Heat induces multiomic and phenotypic stress propagation in zebrafish embryos

Lauric Feugere; Adam Bates; Timothy Emagbetere; Emma Chapman; Linsey E Malcolm; Kathleen Bulmer; Jörg Hardege; Pedro Beltran-Alvarez; Katharina C Wollenberg Valero

doi:10.1093/pnasnexus/pgad137

Heat induces multiomic and phenotypic stress propagation in zebrafish embryos

PNAS Nexus. 2023 May 23;2(5):pgad137. doi: 10.1093/pnasnexus/pgad137. eCollection 2023 May.

Authors

Lauric Feugere¹, Adam Bates^{1

2}, Timothy Emagbetere¹, Emma Chapman¹, Linsey E Malcolm³, Kathleen Bulmer³, Jörg Hardege¹, Pedro Beltran-Alvarez³, Katharina C Wollenberg Valero⁴

Affiliations

¹ Department of Biological and Marine Sciences, University of Hull, Kingston upon Hull HU6 7RX, UK.
² Wellcome Sanger Institute, Hinxton CB10 1SA, UK.
³ Biomedical Institute for Multimorbidities, Centre for Biomedicine, Hull York Medical School, University of Hull, Kingston upon Hull HU6 7RX, UK.
⁴ School of Biology and Environmental Science, University College Dublin, Belfield Dublin 4, Ireland.

Abstract

Heat alters biology from molecular to ecological levels, but may also have unknown indirect effects. This includes the concept that animals exposed to abiotic stress can induce stress in naive receivers. Here, we provide a comprehensive picture of the molecular signatures of this process, by integrating multiomic and phenotypic data. In individual zebrafish embryos, repeated heat peaks elicited both a molecular response and a burst of accelerated growth followed by a growth slowdown in concert with reduced responses to novel stimuli. Metabolomes of the media of heat treated vs. untreated embryos revealed candidate stress metabolites including sulfur-containing compounds and lipids. These stress metabolites elicited transcriptomic changes in naive receivers related to immune response, extracellular signaling, glycosaminoglycan/keratan sulfate, and lipid metabolism. Consequently, non-heat-exposed receivers (exposed to stress metabolites only) experienced accelerated catch-up growth in concert with reduced swimming performance. The combination of heat and stress metabolites accelerated development the most, mediated by apelin signaling.
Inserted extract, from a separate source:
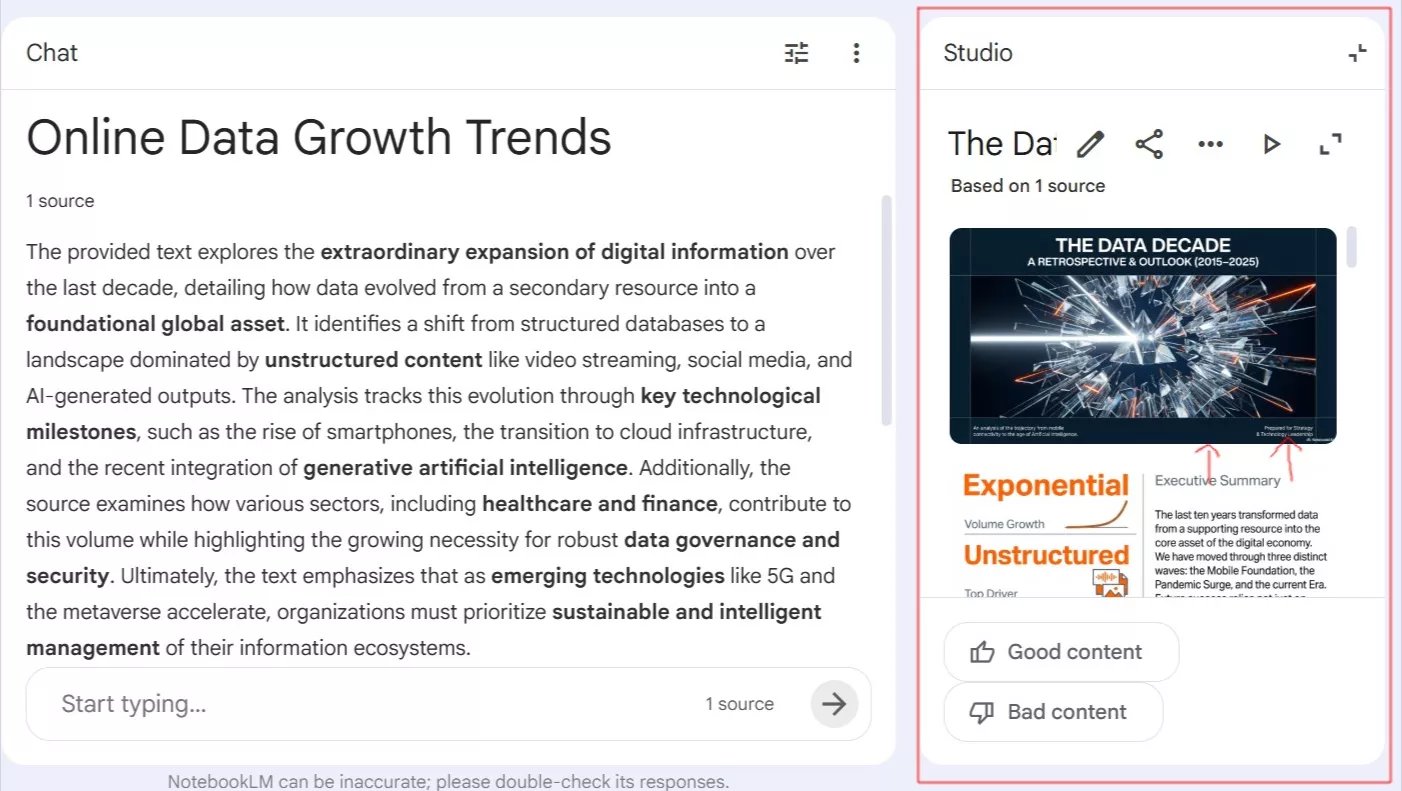Screen dimensions: 1402x791
Task: Collapse the Studio panel
Action: [1357, 52]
Our results prove the concept of indirect heat-induced stress propagation toward naive receivers, inducing phenotypes comparable with those resulting from direct heat exposure, but utilizing distinct molecular pathways. Group-exposing a nonlaboratory zebrafish line, we independently confirm that the glycosaminoglycan biosynthesis-related gene chs1 and the mucus glycoprotein gene prg4a, functionally connected to the candidate stress metabolite classes sugars and phosphocholine, are differentially expressed in receivers. This hints at the production of Schreckstoff-like cues in receivers, leading to further stress propagation within groups, which may have ecological and animal welfare implications for aquatic populations in a changing climate.

Keywords: multiomics; stress cues; stress propagation; stress response; thermal stress.